Code of Ethics for Family Caregivers

Family caregiving is not a real profession. You are not an employee on the payroll. Your choice to care for an elder family member is not motivated by a monetary reward or ego. You are doing this out of love, respect, and affection for your family member. 

Note that there is no standard or legal code of ethics for informal or family caregivers residing in the US. Professional caregivers and nurses indeed have a code of ethics that they have to follow. And there are legal implications if they fail to do so. Such is not the case with you— an informal/family caregiver. 

In this post, I share the code of ethics that I personally follow as a caregiver. The points I make may not resonate with you. But my goal is to offer you a general guide to help you make better caregiving decisions. This is not an official or legal document. I am simply sharing my personal views on this subject.

The following are the code of ethics for family caregivers

1. Respect their individual rights

Every person has the right to make life decisions. As a family caregiver, you must inform the person you are caring for about their rights as a US citizen. 

Knowing individual rights will help them choose the right course of action as they get older. Needless to mention, you will have to intervene from time to time, but make sure to respect their choices. 

The United States Declaration of Independence gives them the right to choose their religion, speak freely, etc. Talk to them about their current religious beliefs. Drive them to the place of worship if they wish to pray.  

Lastly, I know this one is really difficult but let them speak their mind. A dementia-affected person can be mean sometimes. But do not take it personally when they use harsh words. But be helpful whenever needed. 

2. Involve them in decision making


An elderly person can feel helpless when their caregiver is making all decisions for them. As you already might know, dementia leads to progressive deterioration of the mind. 

The person can function well in the early stages of the condition— some can live a decent life in the middle stages. It is the later stages when you as a caregiver have to make all the decisions for them.

In the early and middle stages make sure you do not treat the dementia-affected person like a child. Involve them in both important and less important decisions. Keep them in the loop. Ask them questions and opinions.  

Furthermore, a person with dementia (in all stages) must be able to function autonomously. A family caregiver is there to assist them with the activities of daily living— and sometimes in decision making.

3. Do good for the person you are caring for, do not harm them in any way

This is an obvious one, but I had to add it to the list. 

Caregiving is not easy. It comes with a ton of challenges. Although you have chosen to care for a loved one, there will be times when you will feel frustrated, angry, and disappointed with the circumstances. 

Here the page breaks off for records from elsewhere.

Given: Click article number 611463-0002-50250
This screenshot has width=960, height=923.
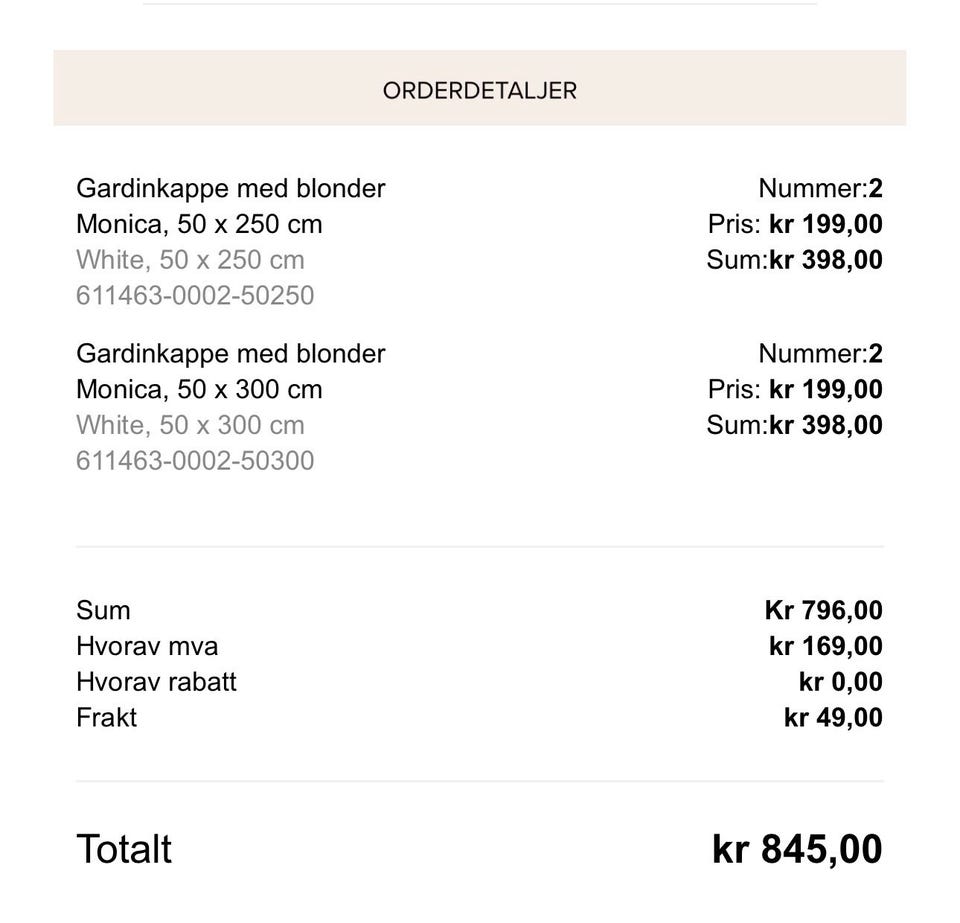Looking at the screenshot, I should (195, 296).
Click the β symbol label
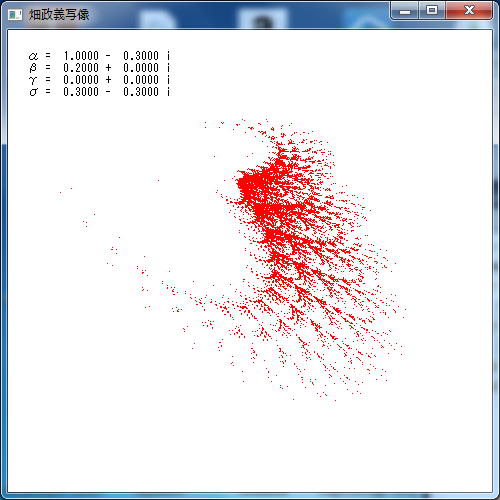 (x=33, y=68)
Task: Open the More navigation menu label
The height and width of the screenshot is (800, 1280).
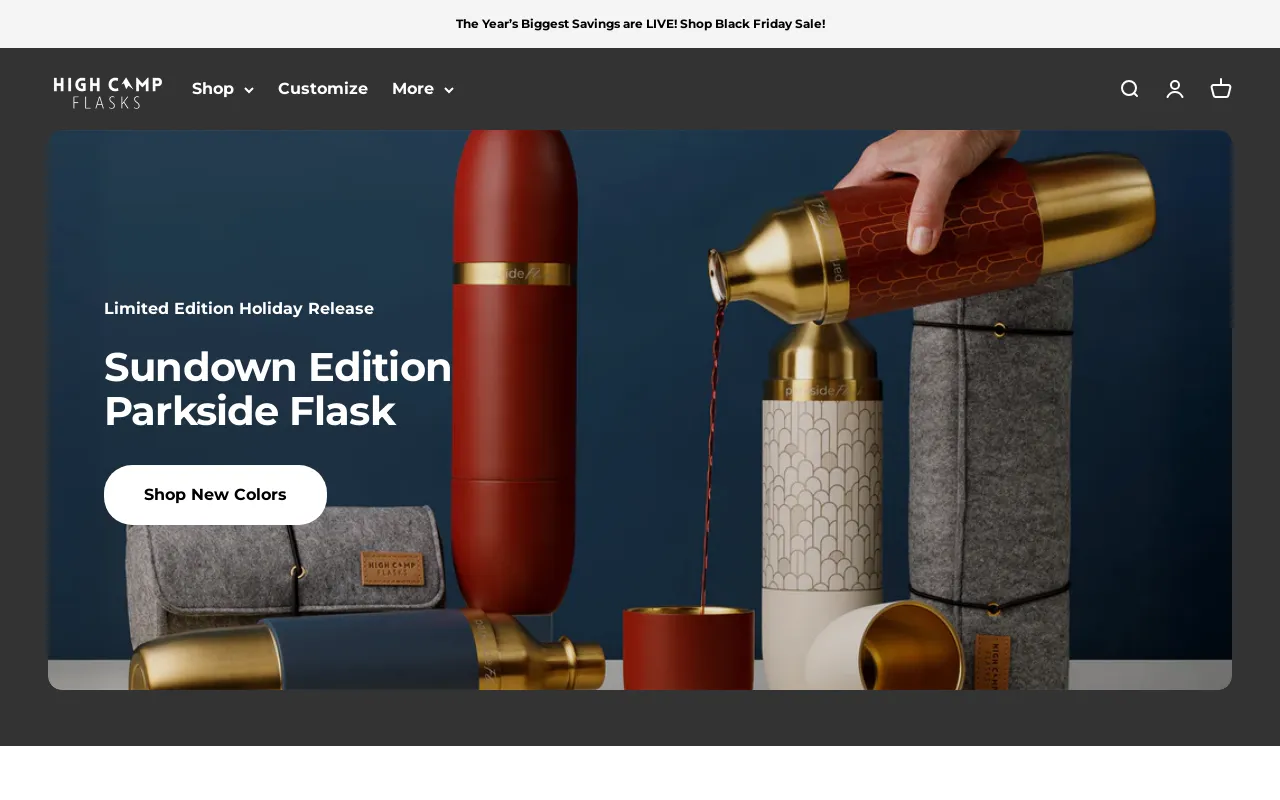Action: click(412, 89)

In these tough moments, you must recall good memories you had with your loved ones in the past. Do not let the current circumstances affect your thinking. Do not lash out at them, do not hurt their feelings. Stay calm, and wait for the difficult moments to pass.

Also, note that other family members may find it hard to invest time caring for an elder in need. They may want to focus exclusively on their career, school, or other commitments. Allow them their freedom, but make sure they have the key details related to the dementia-affected person’s condition. 

4. Be committed, do not neglect or abandon them

It is no secret that families who function based on trust, commitment, and accountability experience a greater degree of togetherness in the long run. Some family values may vary based on certain factors but the aforementioned ones are universal.  

Keeping a committed relationship is vital if you are a son, daughter, or spouse to a dementia-affected person. Without you, they may have nobody willing to make major self-sacrifice. This is what makes family caregiving a challenging task.

You must also acknowledge the loss of mutual accountability when you are caring for a dementia-affected spouse. You must accept the fact that you are the one doing most of the work in a relationship. And you will continue to do so out of love for your spouse.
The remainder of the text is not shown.